------ Vorliegender Text

Ein Buch über Familie und Freunde

Aus den Blickwinkeln von vier Mädchen, die zu unterschiedlichen Zeiten heranwachsen und zugleich familiär bzw. freundschaftlich miteinander verbunden sind, erzählt Tamara Bach in „Von da weg“ von diversen Neuanfängen.

Kaija ist mit ihrer Familie in die kleine Heimatstadt ihrer Mutter gezogen. Der geplante Neuanfang realisiert sich allerdings als Bewältigungsakt verschiedener Fremdheitsgefühle, die mehrstimmig zum Ausdruck gebracht werden. In einem geschickten Erzählarrangement von intergenerationellen Erfahrungen kann der Suche nach Identität eindrucksvoll nachgespürt werden. 

Daher geht der LesePeter für den Monat Oktober 2024 an “Von da weg” von Tamara Bach.

Die Suche nach Identität wird häufig als bedeutsame Entwicklungsaufgabe der Adoleszenz angesehen. Dass dieser Findungsprozess nicht unbedingt an ein konkretes Alter gebunden sein muss, sondern bisweilen lebenslang andauert, bringt Tamara Bach in ihrem neuen Werk vieldimensional zum Ausdruck. Aus den Blickwinkeln von vier Mädchen, die zu unterschiedlichen Zeiten heranwachsen und zugleich familiär bzw. freundschaftlich miteinander verbunden sind, verfolgen die Leser:innen diverse Neuanfänge. Sie alle münden darin, die eigene Heimat im Innen und Außen zu ergründen und anzunehmen.

------------
------ Bereitgestellte Daten

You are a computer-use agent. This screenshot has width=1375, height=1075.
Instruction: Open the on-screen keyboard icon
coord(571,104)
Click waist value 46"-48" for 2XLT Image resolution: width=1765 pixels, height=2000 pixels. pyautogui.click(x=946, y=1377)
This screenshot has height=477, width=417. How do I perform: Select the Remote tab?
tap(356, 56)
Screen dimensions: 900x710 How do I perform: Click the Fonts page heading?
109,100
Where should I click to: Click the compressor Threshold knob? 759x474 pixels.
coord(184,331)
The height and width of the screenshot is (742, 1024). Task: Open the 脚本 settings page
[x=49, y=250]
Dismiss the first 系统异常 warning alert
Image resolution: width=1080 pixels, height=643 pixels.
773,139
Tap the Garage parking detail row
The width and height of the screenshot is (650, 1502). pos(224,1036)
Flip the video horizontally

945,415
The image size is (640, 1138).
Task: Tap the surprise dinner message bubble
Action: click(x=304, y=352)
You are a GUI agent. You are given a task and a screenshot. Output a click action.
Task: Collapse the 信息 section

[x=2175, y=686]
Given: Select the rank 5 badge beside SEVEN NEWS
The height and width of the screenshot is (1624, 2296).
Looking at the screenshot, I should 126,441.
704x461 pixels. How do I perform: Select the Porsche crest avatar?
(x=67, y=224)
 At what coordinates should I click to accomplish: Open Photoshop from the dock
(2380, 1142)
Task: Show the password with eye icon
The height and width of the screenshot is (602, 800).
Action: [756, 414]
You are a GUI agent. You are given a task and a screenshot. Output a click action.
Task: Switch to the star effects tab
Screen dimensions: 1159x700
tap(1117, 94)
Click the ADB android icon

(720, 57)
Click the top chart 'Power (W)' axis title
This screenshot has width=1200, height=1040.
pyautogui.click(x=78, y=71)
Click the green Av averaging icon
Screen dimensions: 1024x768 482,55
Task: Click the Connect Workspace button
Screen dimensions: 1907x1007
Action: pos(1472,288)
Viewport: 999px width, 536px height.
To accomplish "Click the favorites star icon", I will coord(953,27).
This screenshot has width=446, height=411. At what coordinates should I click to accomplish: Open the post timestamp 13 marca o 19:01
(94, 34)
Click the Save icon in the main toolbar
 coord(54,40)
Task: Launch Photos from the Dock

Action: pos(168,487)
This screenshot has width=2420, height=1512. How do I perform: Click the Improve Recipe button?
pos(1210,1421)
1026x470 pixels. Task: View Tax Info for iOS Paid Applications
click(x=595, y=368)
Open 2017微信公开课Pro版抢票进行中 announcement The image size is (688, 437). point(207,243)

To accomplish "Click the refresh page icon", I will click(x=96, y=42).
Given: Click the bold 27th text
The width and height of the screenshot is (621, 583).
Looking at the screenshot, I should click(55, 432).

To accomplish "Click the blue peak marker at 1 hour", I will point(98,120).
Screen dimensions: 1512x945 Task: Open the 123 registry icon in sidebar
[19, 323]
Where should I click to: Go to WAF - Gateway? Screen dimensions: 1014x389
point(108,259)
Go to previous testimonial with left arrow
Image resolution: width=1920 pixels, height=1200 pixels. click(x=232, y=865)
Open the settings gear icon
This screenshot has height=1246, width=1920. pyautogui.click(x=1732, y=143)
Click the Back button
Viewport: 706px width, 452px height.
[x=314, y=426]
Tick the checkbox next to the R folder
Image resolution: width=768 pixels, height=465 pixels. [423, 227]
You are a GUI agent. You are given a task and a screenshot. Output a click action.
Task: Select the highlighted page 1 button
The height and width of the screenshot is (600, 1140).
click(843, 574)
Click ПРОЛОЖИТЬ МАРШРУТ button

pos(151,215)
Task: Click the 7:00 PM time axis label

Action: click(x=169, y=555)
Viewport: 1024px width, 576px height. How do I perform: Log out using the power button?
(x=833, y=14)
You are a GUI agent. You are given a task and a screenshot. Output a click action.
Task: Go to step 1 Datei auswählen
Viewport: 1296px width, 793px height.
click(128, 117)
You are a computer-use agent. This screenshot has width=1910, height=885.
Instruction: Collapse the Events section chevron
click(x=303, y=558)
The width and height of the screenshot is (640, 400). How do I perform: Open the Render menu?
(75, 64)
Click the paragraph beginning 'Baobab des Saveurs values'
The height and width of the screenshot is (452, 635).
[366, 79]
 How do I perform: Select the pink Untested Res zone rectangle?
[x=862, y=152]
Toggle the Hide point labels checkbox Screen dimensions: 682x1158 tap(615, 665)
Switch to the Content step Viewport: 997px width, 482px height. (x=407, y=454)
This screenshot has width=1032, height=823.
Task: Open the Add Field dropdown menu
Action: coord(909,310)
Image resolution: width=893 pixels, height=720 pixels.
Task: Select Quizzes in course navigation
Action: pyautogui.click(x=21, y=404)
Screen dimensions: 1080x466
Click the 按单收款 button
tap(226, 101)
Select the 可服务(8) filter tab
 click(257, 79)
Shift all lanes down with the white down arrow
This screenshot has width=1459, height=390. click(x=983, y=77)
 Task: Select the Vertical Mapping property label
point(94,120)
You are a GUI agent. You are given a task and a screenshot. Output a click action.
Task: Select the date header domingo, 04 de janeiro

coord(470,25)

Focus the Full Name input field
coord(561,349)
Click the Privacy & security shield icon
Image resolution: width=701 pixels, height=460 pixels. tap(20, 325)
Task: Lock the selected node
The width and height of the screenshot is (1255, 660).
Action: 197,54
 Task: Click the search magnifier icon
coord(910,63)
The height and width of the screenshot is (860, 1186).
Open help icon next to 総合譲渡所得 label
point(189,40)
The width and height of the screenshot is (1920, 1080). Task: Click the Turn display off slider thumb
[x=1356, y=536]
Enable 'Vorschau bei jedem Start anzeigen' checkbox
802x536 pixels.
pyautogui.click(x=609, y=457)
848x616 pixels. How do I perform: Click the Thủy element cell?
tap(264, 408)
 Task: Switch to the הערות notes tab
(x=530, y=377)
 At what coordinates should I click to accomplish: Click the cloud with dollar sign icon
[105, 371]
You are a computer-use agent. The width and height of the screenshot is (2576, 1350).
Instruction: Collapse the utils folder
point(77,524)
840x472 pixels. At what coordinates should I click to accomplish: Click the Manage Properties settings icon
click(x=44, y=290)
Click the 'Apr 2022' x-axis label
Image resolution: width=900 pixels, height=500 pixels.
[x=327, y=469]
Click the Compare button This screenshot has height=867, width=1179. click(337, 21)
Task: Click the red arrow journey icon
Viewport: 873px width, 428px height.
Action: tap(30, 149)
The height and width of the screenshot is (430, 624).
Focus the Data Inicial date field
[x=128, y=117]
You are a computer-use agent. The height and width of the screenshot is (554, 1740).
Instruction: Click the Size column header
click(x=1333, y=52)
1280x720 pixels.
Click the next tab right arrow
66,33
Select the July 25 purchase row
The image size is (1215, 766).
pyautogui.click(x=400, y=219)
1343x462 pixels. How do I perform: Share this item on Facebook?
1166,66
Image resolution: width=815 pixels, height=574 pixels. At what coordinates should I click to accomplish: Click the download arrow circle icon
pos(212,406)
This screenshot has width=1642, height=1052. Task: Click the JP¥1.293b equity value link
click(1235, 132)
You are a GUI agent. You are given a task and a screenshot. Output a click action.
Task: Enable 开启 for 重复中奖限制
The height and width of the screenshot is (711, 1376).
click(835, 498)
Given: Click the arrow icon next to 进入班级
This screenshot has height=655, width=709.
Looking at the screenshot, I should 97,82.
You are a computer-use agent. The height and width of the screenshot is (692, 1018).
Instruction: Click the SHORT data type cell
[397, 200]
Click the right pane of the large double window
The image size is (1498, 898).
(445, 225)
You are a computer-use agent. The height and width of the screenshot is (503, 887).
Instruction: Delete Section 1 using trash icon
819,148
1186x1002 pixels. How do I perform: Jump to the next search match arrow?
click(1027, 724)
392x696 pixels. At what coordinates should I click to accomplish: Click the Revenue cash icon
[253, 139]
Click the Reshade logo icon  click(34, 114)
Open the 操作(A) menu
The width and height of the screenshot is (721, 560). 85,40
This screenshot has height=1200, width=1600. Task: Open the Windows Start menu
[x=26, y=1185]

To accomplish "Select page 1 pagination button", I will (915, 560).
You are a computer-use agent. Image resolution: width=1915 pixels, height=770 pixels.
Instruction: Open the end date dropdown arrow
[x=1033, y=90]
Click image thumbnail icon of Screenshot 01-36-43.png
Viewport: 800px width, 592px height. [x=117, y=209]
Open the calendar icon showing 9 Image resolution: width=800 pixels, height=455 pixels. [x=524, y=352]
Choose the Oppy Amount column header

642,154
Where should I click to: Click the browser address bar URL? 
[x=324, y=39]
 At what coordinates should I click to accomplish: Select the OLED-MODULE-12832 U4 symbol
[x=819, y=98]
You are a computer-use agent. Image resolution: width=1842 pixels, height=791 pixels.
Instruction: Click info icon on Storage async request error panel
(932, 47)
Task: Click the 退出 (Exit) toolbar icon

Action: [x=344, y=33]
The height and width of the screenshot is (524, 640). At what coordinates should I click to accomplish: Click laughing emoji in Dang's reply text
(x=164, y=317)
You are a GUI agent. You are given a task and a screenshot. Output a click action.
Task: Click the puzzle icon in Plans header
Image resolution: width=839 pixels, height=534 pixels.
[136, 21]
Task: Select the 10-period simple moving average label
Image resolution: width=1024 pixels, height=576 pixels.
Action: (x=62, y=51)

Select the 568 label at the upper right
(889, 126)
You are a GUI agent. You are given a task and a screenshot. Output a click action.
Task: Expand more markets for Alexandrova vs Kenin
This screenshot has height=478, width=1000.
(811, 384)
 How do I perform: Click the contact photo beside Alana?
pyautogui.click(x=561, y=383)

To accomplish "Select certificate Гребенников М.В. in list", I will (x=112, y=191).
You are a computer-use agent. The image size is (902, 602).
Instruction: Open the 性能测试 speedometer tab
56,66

------------

### Aufgabenstellung:
Beantworten Sie anhand des Textes über „Von da weg“ die folgenden Fragen:
(a) Wohin ist Kaija mit ihrer Familie gezogen?
(b) Für welchen Monat geht der LesePeter an das Buch?
(c) Aus wessen Blickwinkeln wird in dem Buch erzählt?

### Ergebnis:
(a) In die kleine Heimatstadt ihrer Mutter.
(b) Für den Monat Oktober 2024.
(c) Aus den Blickwinkeln von vier Mädchen, die zu unterschiedlichen Zeiten heranwachsen und zugleich familiär bzw. freundschaftlich miteinander verbunden sind.